— START OF PROVIDED RECORDS —
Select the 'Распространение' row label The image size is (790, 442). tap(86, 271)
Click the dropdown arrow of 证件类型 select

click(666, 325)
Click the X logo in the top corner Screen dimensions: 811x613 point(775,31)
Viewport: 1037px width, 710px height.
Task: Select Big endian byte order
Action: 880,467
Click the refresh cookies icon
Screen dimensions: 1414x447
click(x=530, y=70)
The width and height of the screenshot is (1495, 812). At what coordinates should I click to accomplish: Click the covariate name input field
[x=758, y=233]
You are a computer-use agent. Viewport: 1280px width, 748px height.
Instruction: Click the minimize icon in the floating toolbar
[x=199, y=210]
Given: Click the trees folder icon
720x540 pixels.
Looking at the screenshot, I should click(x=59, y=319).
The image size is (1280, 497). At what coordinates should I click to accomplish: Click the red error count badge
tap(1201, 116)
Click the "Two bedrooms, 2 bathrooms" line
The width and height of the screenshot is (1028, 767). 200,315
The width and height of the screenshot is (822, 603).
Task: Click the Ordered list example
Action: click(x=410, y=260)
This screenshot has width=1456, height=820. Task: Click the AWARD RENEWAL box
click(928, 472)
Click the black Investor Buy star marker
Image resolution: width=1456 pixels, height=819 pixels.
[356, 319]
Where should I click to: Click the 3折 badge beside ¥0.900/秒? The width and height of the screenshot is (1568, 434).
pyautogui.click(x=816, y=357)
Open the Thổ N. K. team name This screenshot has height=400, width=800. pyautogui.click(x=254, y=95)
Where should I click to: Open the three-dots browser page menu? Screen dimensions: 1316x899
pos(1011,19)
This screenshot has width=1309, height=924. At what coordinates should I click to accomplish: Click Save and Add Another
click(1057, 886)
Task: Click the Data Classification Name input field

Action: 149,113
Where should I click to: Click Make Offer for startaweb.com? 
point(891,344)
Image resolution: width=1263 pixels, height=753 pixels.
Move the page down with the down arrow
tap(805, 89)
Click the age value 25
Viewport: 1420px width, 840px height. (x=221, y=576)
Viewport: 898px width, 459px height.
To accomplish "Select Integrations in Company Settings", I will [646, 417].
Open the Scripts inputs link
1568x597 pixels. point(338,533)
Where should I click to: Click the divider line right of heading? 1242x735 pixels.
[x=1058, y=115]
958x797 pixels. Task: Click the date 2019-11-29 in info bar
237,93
— END OF PROVIDED RECORDS —
Turn every line of the entries above into a Markdown table with two columns, Row and Line, where Row numbers each line in order and Line holds its text. Leave out the blank lines.

| Row | Line |
|---|---|
| 1 | Select the 'Распространение' row label The image size is (790, 442). tap(86, 271) |
| 2 | Click the dropdown arrow of 证件类型 select |
| 3 | click(666, 325) |
| 4 | Click the X logo in the top corner Screen dimensions: 811x613 point(775,31) |
| 5 | Viewport: 1037px width, 710px height. |
| 6 | Task: Select Big endian byte order |
| 7 | Action: 880,467 |
| 8 | Click the refresh cookies icon |
| 9 | Screen dimensions: 1414x447 |
| 10 | click(x=530, y=70) |
| 11 | The width and height of the screenshot is (1495, 812). At what coordinates should I click to accomplish: Click the covariate name input field |
| 12 | [x=758, y=233] |
| 13 | You are a computer-use agent. Viewport: 1280px width, 748px height. |
| 14 | Instruction: Click the minimize icon in the floating toolbar |
| 15 | [x=199, y=210] |
| 16 | Given: Click the trees folder icon |
| 17 | 720x540 pixels. |
| 18 | Looking at the screenshot, I should click(x=59, y=319). |
| 19 | The image size is (1280, 497). At what coordinates should I click to accomplish: Click the red error count badge |
| 20 | tap(1201, 116) |
| 21 | Click the "Two bedrooms, 2 bathrooms" line |
| 22 | The width and height of the screenshot is (1028, 767). 200,315 |
| 23 | The width and height of the screenshot is (822, 603). |
| 24 | Task: Click the Ordered list example |
| 25 | Action: click(x=410, y=260) |
| 26 | This screenshot has width=1456, height=820. Task: Click the AWARD RENEWAL box |
| 27 | click(928, 472) |
| 28 | Click the black Investor Buy star marker |
| 29 | Image resolution: width=1456 pixels, height=819 pixels. |
| 30 | [356, 319] |
| 31 | Where should I click to: Click the 3折 badge beside ¥0.900/秒? The width and height of the screenshot is (1568, 434). |
| 32 | pyautogui.click(x=816, y=357) |
| 33 | Open the Thổ N. K. team name This screenshot has height=400, width=800. pyautogui.click(x=254, y=95) |
| 34 | Where should I click to: Open the three-dots browser page menu? Screen dimensions: 1316x899 |
| 35 | pos(1011,19) |
| 36 | This screenshot has width=1309, height=924. At what coordinates should I click to accomplish: Click Save and Add Another |
| 37 | click(1057, 886) |
| 38 | Task: Click the Data Classification Name input field |
| 39 | Action: 149,113 |
| 40 | Where should I click to: Click Make Offer for startaweb.com?  |
| 41 | point(891,344) |
| 42 | Image resolution: width=1263 pixels, height=753 pixels. |
| 43 | Move the page down with the down arrow |
| 44 | tap(805, 89) |
| 45 | Click the age value 25 |
| 46 | Viewport: 1420px width, 840px height. (x=221, y=576) |
| 47 | Viewport: 898px width, 459px height. |
| 48 | To accomplish "Select Integrations in Company Settings", I will [646, 417]. |
| 49 | Open the Scripts inputs link |
| 50 | 1568x597 pixels. point(338,533) |
| 51 | Where should I click to: Click the divider line right of heading? 1242x735 pixels. |
| 52 | [x=1058, y=115] |
| 53 | 958x797 pixels. Task: Click the date 2019-11-29 in info bar |
| 54 | 237,93 |